Scope: Ultrasound locating devices for placing central venous lines.

Objective: to establish the clinical and cost effectiveness of using ultrasound locating devices for the placement of central venous lines, relative to current standard practice and produce guidance to the NHS in England and Wales.

Background: Central venous lines are used in hospitals for seriously ill patients, to monitor their general status, or to administer drugs and give intravenous feeding. Over 1 million are used annually in England and Wales. Most are inserted using surface landmarks. There are potentially serious complications arising from incorrect insertion; these complication rates vary from 0.3 - 12%, depending on the skill of the operator. The technique is particularly difficult in children and infants and incorrect insertion is more likely to lead to more serious complications, such as puncture of the adjoining arteries.

Technology: This new technique uses ultrasound technology to help locate veins for insertion of central venous lines and can identify anatomical variations in individual patients.

Intervention

Ultrasound locating devices for placing central venous lines.

Population

Patients requiring central venous lines, e.g. the critically ill, some cancer patients

Current standard treatments (comparators)

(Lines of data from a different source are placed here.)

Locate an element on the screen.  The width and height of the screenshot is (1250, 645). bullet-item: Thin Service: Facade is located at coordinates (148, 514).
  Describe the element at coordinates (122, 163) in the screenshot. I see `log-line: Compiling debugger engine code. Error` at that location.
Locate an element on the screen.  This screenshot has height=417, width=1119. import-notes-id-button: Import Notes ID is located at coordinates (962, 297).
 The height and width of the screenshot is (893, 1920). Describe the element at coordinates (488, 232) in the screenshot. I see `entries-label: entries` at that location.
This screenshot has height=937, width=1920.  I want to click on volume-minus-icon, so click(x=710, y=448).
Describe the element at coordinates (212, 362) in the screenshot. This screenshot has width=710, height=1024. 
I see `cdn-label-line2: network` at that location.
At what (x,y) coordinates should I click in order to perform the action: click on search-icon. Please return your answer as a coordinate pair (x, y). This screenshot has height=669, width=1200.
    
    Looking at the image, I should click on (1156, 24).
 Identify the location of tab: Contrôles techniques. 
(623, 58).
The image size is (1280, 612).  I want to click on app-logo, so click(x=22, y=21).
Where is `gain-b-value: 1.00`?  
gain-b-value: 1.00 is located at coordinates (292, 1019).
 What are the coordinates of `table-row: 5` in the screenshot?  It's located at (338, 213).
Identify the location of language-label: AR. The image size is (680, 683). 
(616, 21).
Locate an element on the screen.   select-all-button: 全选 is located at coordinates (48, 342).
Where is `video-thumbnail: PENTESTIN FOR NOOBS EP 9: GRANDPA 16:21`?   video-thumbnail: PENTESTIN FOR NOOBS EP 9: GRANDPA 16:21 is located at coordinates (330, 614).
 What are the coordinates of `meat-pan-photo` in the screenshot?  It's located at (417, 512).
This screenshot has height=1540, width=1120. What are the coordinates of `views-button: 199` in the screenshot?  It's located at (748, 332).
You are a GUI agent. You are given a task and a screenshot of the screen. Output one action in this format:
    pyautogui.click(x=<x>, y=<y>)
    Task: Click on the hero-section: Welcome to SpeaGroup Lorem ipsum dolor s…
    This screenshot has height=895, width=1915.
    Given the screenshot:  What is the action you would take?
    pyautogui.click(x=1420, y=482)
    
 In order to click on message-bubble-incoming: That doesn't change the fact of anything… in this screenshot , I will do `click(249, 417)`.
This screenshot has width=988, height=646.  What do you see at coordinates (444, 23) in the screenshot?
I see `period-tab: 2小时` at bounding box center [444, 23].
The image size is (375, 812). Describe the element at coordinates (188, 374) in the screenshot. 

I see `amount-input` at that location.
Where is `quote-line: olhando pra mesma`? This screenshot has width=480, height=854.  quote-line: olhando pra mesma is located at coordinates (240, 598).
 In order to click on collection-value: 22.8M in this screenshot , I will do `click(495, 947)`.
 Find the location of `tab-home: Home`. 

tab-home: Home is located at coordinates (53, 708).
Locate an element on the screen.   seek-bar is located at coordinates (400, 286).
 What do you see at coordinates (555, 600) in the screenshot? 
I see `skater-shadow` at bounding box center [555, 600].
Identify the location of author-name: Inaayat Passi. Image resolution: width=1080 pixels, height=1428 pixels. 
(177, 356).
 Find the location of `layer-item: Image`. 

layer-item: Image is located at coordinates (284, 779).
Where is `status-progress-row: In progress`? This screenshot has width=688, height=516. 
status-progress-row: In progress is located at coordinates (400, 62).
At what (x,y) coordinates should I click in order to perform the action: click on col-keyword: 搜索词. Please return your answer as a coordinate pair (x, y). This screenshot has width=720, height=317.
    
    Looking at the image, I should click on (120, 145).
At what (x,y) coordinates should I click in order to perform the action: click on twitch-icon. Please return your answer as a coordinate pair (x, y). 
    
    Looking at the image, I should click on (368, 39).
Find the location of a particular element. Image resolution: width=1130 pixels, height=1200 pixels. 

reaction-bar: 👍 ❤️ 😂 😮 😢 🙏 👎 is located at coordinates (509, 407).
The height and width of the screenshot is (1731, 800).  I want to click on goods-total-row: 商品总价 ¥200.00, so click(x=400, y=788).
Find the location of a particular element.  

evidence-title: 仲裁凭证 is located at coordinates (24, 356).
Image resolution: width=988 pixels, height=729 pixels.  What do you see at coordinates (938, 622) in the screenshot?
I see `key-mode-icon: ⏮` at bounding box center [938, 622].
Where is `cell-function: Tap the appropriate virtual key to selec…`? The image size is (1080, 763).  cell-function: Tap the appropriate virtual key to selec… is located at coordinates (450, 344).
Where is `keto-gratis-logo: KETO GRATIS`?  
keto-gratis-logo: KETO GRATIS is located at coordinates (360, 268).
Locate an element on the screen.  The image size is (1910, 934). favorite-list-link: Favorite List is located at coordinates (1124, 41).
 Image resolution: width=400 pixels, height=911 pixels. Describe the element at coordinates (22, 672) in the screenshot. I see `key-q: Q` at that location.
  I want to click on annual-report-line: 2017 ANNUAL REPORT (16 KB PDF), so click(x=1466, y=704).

Standard landmark placement techniques

Other considerations

· Added value for different target groups should be explored.

· Differences in outcomes depending on the access site chosen (subclavian, jugular etc) should be evaluated.

· Variation in success rates / complications amongst different operators should be identified and if there is variation, the reasons should be explored

.· Service implications should be assessed.

· The possible use of this technology for training purposes should be evaluated.